The stock market doesn't want any surprises from this week's Federal Reserve's meeting.
It is widely expected that the Fed will keep the fed funds rate, its key lending rate, at a historic low near zero when it meets on Tuesday. That means investors and analysts will again pore over the economic assessment statement the Fed releases. They'll be looking for changes to the Fed's wording and its members' voting patterns to get a sense of when rates might go up.
"It's a nonevent," said Paul Wachtel, a professor of economics at New York University's Stern School of Business, of expectations for the Fed's rate decision. "If they change the comments, it has a bigger impact."
Investors are well aware that the Fed will eventually have to hike interest rates. The economy will get to a point where it is strong enough to grow, and higher inflation is usually a natural result of expanding economic activity.
The market has already factored in a rate hike as they sent stock prices higher the past few weeks. Still, while they're prepared for rates to go up at some point, investors are likely to react badly in the short term to any indications that a rate hike is in the offing.
So, "the tone of the minutes are being microanalyzed" by investors, said Randy Bateman, chief investment officer at Huntington Asset Advisors.
The Fed has kept the language of its statements essentially unchanged for months. For example, the Fed has said over and over that:
— Inflation is likely to be "subdued for some time;"
— Economic conditions "are likely to warrant exceptionally low levels of federal funds rate for an extended period;"
— Economic activity has "picked up" or strengthened.
Analysts say the repetitive language is not an accident. The Fed doesn't want to upset a nascent economic recovery. Chairman Ben Bernanke and other Fed governors know that any changes that could cast doubt onto what the Fed might do in the near future could disrupt the market and/or upend a recovery.
Analysts believe it will likely take several months of solid, significant economic growth before the Fed starts to tinker with the language of its statement or interest rates.
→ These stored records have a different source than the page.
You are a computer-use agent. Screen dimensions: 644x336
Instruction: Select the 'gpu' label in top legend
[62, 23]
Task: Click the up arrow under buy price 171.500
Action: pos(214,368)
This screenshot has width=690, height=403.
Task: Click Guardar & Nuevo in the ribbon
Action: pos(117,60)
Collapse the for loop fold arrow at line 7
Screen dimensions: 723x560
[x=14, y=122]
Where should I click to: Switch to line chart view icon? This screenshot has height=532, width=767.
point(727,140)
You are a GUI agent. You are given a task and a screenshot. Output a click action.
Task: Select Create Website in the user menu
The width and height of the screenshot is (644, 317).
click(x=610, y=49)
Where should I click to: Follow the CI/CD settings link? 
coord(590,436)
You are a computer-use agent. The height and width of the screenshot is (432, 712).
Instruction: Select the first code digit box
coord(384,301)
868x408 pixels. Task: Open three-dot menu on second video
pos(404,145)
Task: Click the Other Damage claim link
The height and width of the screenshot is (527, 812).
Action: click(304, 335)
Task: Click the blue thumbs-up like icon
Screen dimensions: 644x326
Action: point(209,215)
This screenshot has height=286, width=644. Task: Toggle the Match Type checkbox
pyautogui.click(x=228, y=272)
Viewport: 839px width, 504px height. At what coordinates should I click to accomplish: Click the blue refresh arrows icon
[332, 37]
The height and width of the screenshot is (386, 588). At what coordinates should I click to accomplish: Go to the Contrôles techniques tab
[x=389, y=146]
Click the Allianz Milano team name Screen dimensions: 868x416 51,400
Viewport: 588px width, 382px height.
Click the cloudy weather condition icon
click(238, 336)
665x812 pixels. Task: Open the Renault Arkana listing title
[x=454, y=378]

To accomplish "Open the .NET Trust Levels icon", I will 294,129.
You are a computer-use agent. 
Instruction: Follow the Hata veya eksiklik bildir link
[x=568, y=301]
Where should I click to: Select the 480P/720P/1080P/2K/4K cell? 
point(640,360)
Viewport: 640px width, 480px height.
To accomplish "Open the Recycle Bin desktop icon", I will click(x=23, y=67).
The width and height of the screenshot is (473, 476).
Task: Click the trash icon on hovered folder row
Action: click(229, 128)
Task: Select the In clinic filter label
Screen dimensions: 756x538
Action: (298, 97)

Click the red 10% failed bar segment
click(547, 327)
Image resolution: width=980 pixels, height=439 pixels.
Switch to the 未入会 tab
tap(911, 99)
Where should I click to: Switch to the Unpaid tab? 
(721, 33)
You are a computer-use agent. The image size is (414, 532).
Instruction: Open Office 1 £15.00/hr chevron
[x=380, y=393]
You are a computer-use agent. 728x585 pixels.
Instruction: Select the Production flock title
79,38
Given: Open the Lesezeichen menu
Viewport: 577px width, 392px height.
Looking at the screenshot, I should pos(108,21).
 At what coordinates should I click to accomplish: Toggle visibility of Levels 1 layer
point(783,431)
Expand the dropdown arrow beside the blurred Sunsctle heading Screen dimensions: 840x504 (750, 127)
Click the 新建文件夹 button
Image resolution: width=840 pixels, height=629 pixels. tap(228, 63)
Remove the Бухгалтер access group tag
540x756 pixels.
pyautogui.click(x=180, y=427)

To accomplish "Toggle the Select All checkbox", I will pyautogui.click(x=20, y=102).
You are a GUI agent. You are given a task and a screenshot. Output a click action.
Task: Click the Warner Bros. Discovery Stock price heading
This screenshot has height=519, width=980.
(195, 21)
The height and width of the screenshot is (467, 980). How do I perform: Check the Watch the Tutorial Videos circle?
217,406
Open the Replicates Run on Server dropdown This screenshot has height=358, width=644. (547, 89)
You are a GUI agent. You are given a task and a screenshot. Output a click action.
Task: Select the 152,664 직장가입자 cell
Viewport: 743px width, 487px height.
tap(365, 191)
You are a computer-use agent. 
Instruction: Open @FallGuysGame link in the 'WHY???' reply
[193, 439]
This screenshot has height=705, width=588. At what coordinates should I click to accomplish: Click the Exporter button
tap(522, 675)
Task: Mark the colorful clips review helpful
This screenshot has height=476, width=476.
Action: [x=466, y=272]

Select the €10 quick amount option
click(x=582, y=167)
Consistent job growth is probably the single biggest factor the Fed will look at when determining when to considering raising rates.
Earlier this month, the Labor Department said employers cut 36,000 jobs — better than expected, but not the growth the Fed will want to see.
If the Fed's comments remain the same as in previous economic statements, investors have one last place they can look for potential signs of future changes: the voting results when Fed governors decide what action to take about rates.
During the central bank's most recent meeting, in January, Kansas City Federal Reserve President Thomas Hoenig dissented from the committee's decision to keep rates stable. He said the economy has recovered enough that low rates for "an extended period" are no longer necessary.
If additional voters agree with Hoenig, that could be a sign the Fed will increase rates sooner rather than later.
"Dissent votes would be interpreted as a clue," as to when a rate change might happen, said Daniel Egan, president of the Massachusetts Credit Union League.
Even if rates stay the same, the language in the Fed's statement is unchanged and the vote is unanimous on Tuesday, traders and analysts will be mollified, but only for a while. It won't be long before they start analyzing Fed officials' public comments on rates and the economy. Again, the barest hint that rates are going up could prompt investors to sell.
As Len Blum, a managing partner at investment bank Westwood Capital, said, "What the Fed does is always important."